Así es difícil que África alcance el objetivo internacional de reducir la pobreza a la mitad en el 2015. Para que tal propósito fuese viable sería necesario duplicar el crecimiento de la región, hasta situarlo en un tasa del 7%, difícil de conseguir si los gobiernos nacionales y la comunidad internacional no se ponen a la tarea.

Los países africanos dieron el primer paso en esa senda al crear la Nueva Asociación para el Desarrollo de África (NEPAD, en sus siglas inglesas), una iniciativa propuesta por los propios jefes de Estado africanos para poner en común los esfuerzos en pro del desarrollo, la gobernabilidad democrática y una más favorable inserción internacional. Menos consecuente ha sido, sin embargo, la comunidad de donantes. A la frustrada Conferencia de Monterrey sobre Financiación para el Desarrollo, se suma ahora la decepcionante respuesta que el G-8 ha dado, en su reciente cumbre de Kananaskis, al llamamiento de los líderes africanos. Conforme a lo acordado, los países desarrollados se comprometen a incrementar su ayuda a África en 6.000 millones de dólares anuales. La realidad es, sin embargo, menos prometedora de lo que aparenta, ya que el compromiso no comporta una oferta de nuevos recursos, sino la distribución de los ya acordados en la Conferencia de Monterrey. Recursos que apenas compensan el retroceso -cercano al 40%- que sufrieron los flujos de ayuda dirigidos a la región en los noventa; y que están lejos de los más de 20.000 millones de dólares adicionales que el Banco Mundial estima como necesarios para hacer viables los Objetivos del Milenio.

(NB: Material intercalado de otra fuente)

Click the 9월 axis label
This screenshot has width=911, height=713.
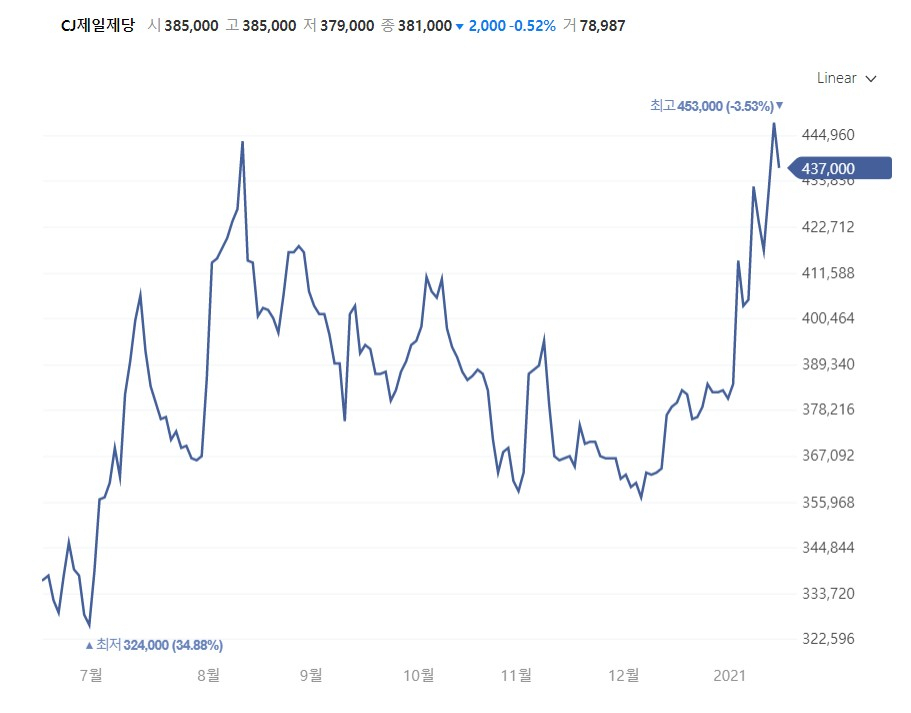coord(311,675)
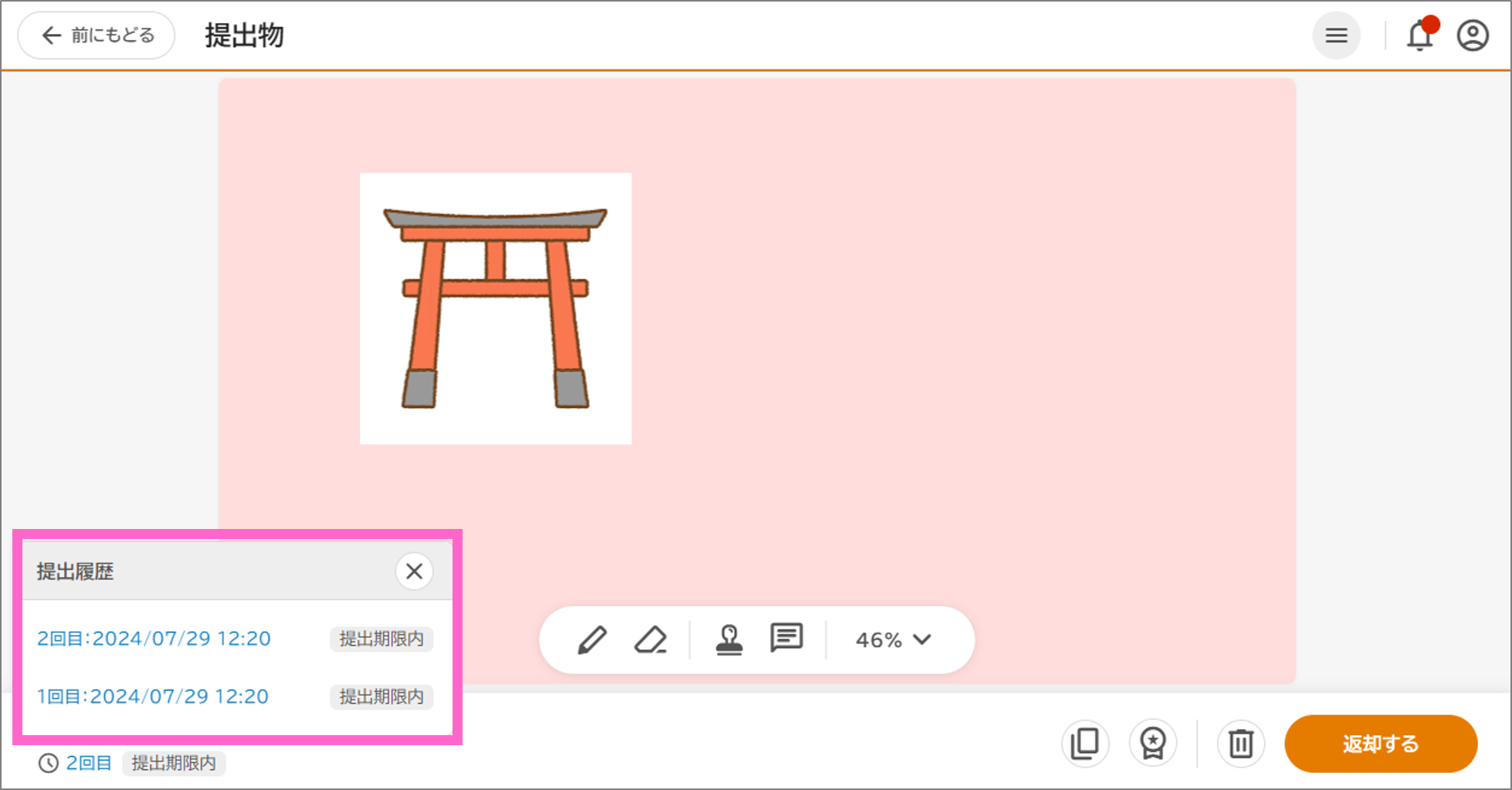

Aznar asistió a la cumbre en calidad de presidente de la Unión Europea. Bueno es, por tanto, recordar que nuestro país es, con Grecia, el socio comunitario que menor proporción de recursos dedica a África. La subordinación de la ayuda a intereses comerciales o de política exterior, en los que no cuenta aquella región africana, explica el sesgo mencionado. No sería malo advertir, sin embargo, que debiera formar parte también del interés nacional un adecuado ejercicio de las responsabilidades que derivan de nuestra creciente condición de actores internacionales.

José Antonio Alonso es catedrático de Economía Aplicada. Instituto Complutense de Estudios Internacionales (ICEI).